Rail structures on Great Western Line get protected status
- 30 July 2012
- From the section Wiltshire
A number of railway structures in Wiltshire, Bristol and Somerset are among those given protected status after an English Heritage consultation.
They are all located along the Great Western Main Line which was designed by Isambard Kingdom Brunel.
Amongst those protected is the Brunel-designed Box Tunnel in Wiltshire, which has received Grade II listed status.
English Heritage's Emily Gee said the Brunel connection is "really important".
"Almost every structure on the line has that historic interest, but those that we've listed are the ones that survived particularly well," she said.
"Some of them might be representative examples in that it's partly what makes them special, and others might have a particular design that relates to their setting, and that's something Brunel was really significant in doing."

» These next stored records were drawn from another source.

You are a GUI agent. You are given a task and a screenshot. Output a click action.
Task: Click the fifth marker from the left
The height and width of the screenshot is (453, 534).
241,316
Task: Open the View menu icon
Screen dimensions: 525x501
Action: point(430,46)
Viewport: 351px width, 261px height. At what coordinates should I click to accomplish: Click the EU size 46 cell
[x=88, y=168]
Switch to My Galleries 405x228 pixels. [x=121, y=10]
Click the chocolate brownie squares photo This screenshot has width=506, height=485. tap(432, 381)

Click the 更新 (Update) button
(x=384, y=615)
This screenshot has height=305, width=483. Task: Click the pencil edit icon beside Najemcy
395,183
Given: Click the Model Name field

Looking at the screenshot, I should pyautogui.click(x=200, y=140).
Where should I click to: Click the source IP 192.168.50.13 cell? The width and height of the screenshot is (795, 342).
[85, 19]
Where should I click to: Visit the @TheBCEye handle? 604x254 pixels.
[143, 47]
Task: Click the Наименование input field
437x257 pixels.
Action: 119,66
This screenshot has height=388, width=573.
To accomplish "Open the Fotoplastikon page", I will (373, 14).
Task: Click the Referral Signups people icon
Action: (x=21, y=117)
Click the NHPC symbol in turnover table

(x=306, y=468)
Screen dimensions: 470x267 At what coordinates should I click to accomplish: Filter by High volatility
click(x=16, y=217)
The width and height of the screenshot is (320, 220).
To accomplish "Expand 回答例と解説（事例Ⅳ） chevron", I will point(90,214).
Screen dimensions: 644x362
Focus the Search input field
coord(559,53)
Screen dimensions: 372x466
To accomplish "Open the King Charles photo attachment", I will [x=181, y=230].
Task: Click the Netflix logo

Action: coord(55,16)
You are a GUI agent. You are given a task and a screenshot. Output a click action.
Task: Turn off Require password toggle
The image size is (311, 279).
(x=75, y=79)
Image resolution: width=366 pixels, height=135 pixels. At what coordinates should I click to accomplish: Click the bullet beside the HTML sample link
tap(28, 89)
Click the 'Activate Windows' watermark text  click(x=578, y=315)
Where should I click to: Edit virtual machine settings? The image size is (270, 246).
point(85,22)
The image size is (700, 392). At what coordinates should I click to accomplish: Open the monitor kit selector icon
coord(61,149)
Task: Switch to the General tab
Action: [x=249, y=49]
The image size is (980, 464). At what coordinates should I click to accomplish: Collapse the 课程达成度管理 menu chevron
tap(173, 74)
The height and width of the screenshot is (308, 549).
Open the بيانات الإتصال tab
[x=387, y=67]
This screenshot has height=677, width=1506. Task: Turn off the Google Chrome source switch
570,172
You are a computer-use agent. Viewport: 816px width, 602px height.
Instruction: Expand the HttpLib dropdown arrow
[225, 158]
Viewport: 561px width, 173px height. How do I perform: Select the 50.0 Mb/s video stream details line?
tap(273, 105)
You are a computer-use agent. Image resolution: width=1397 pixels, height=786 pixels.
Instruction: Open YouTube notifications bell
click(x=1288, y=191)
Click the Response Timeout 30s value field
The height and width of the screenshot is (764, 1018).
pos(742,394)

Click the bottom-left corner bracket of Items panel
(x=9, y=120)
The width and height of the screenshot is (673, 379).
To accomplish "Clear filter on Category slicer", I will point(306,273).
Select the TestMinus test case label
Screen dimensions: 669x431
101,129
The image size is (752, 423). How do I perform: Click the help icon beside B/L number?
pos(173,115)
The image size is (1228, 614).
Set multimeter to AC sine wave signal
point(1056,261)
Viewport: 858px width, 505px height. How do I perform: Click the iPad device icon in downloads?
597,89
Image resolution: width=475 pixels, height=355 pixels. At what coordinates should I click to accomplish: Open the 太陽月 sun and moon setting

The River Avon Viaduct near Chippenham, the entrance portals of the Chipping Sodbury tunnel and its six ventilator shafts near Bristol and the Sydney Gardens Footbridge in Bath are also now Grade II listed.
The 116-mile (187km) line was built 176 years ago by Brunel to open up trade routes.
It runs from London through Buckinghamshire, Berkshire, Oxfordshire, Wiltshire, Somerset and Gloucestershire to Bristol.
Network Rail is spending £350m on expanding and electrifying part of the Great Western main line over the next five years.
Heritage Minister John Penrose said: "Our railways and the historic buildings that go along with them are a wonderful and emotive part of our national heritage, symbolising for many of us a sense of romance, history and adventure. And nowhere more so, perhaps, than on the Great Western Railway.
"I am very pleased to be able to give these buildings, bridges and tunnels the extra protection that listing provides."